Does the economic bailout of Spain and Greece spell the beginning of the end for the European Monetary Union (EMU)?

Executive Summary

Purpose of the Study: Overview of the Euro Crises

Euro zone is struck by one of the complex and destructive financial crunch, which has badly affected Spain, Greece and Italy largely and it has further consequences on all the countries lying within the Euro Zone. The main purpose of this study is to conduct thorough analyses of the crises situation faced by EMU. That includes investigation of the sources of EMU Bailout Funds, Role of European Central Bank (ECB) and European Investment Bank (EIB), and savior schemes of Euro Zone. This research shall be helpful to forecast the financial and economic status of Euro Zone today and in the future. It mainly focuses on the breakup of the EU countries, Consequences of the major defaults of Spain and Greece, practices of ECB and EIB, and ways to cure from this financial turmoil. Research method used is primarily Secondary Research, including newspapers, electronic sources, articles, magazines and Journals.

Discussion

Source of EMU Bailout Money

One of the major victims of Euro Crises, Spain had been provided with €100 Billion by EU i.e. estimated to be10% of Spain's GDP. These funds are meant to be for those banks that go bankrupt. However, these loans are offered at a moderately cheap rate as compare to market but it would increase the overall national debt of the Spanish economy by 17%, thus, Spain 's creditability may gets affected badly (Roberts, 2012, n.d.).

The two main sources of funds are the ESM (European Stability Mechanism) or the EFSF (European Financial Stability Fund).
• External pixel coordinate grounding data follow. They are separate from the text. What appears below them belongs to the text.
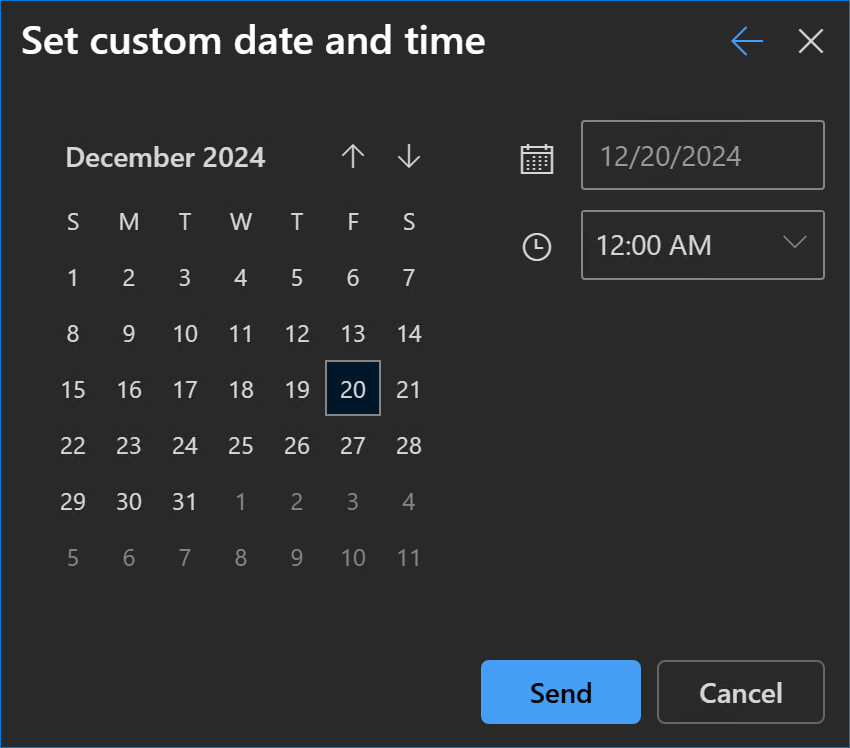Go to previous month with up arrow
Viewport: 850px width, 748px height.
click(x=353, y=157)
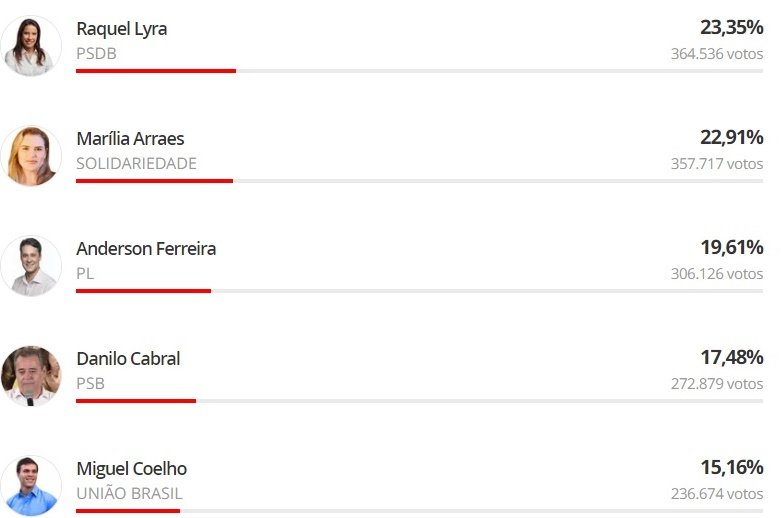Click Marília Arraes's candidate photo
This screenshot has height=518, width=781.
point(31,156)
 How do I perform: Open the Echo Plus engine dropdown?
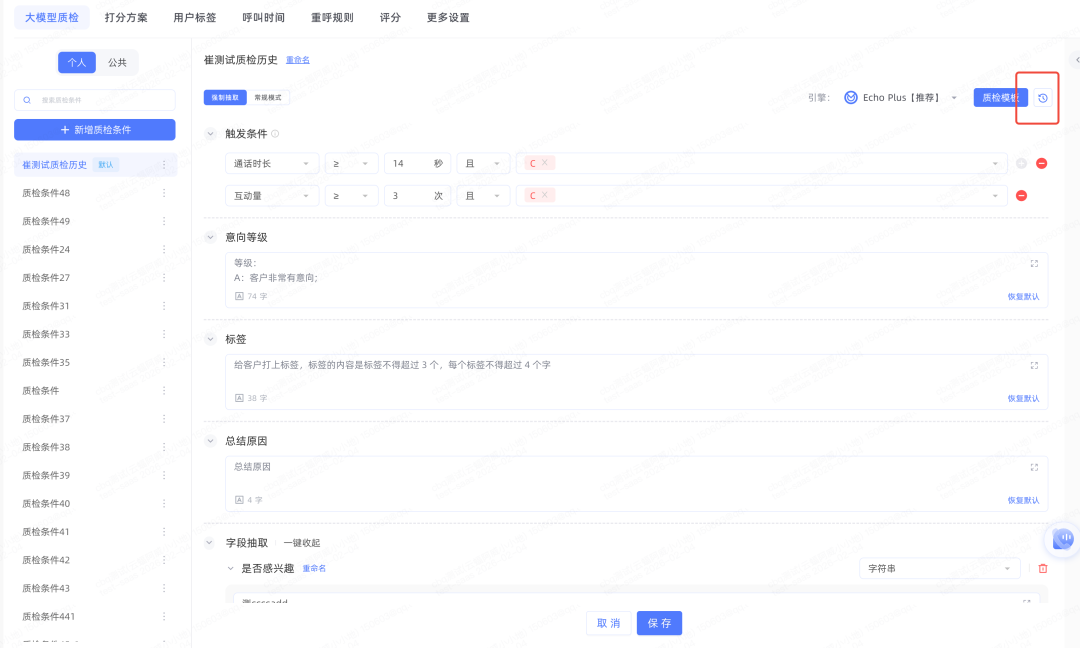[901, 98]
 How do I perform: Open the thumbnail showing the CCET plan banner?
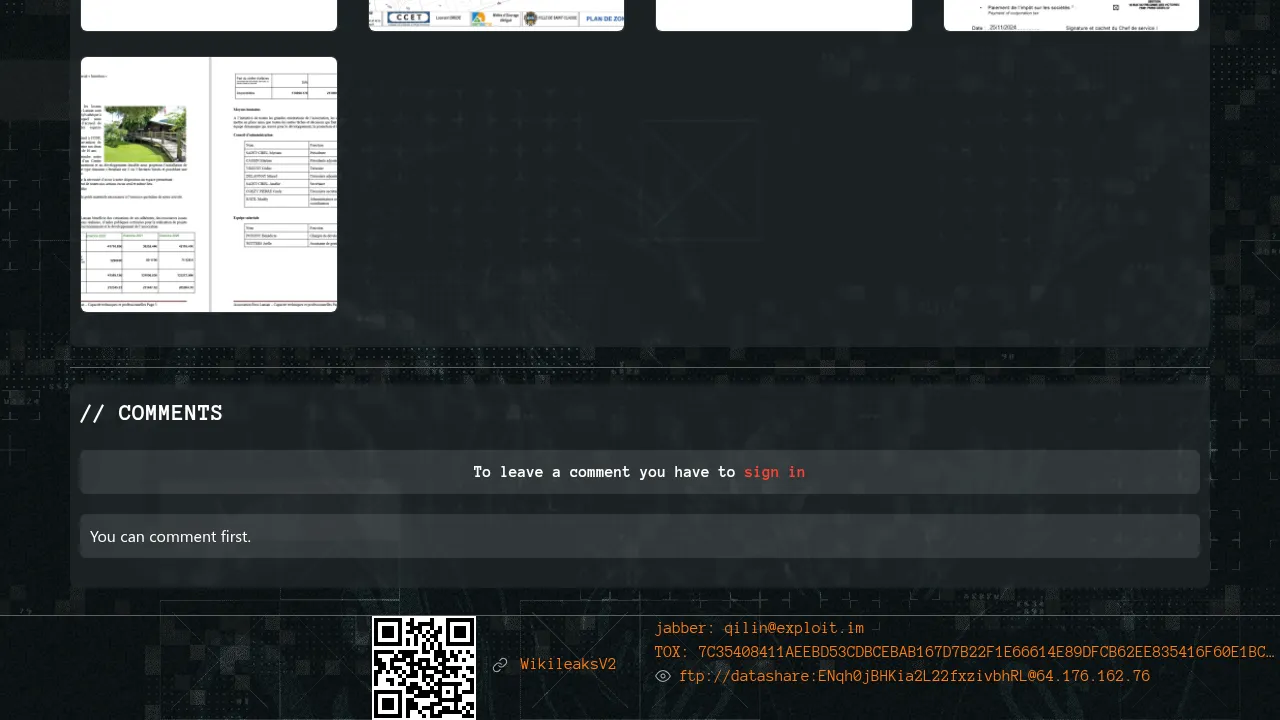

ESM requires the approval from the Parliament of Germany to disburse bailout like those being disbursed to Spain. Therefore, ESM bailout is considered quite doubtful. In addition, ESM bonds would also not be given the preferred rating in this regard. In this situation, the next authority would be EFSF with €200 billion liquidity level. EFSF already owes €93 Billion to Spain, which is expected to be written off the books, thus, EFSF would own only €7 Billion after Spain Bailout. Hence it would not be capable enough to manage the rest of bailouts (Roberts, 2012, n.d.).

Beginning of the Domino's Effect in Euro Zone

Hence, its just a beginning of a bailouts, the next prospective victim of Euro Crises is Italy because of higher borrowing costs of lending. But, EFSF would not be able to fund this bailout with barely €7 billion (Roberts, 2012, n.d.). We can conclude that both of these bodies EFSF and ESM are small to manage turbulence. Eventually it would require help from other countries in the EU. Greece is also facing financial crunch, and going through a government reform, Greece is willing to negotiate bailout terms with EU inspired by Spain's situation. Ireland and Portugal are already in the same queue.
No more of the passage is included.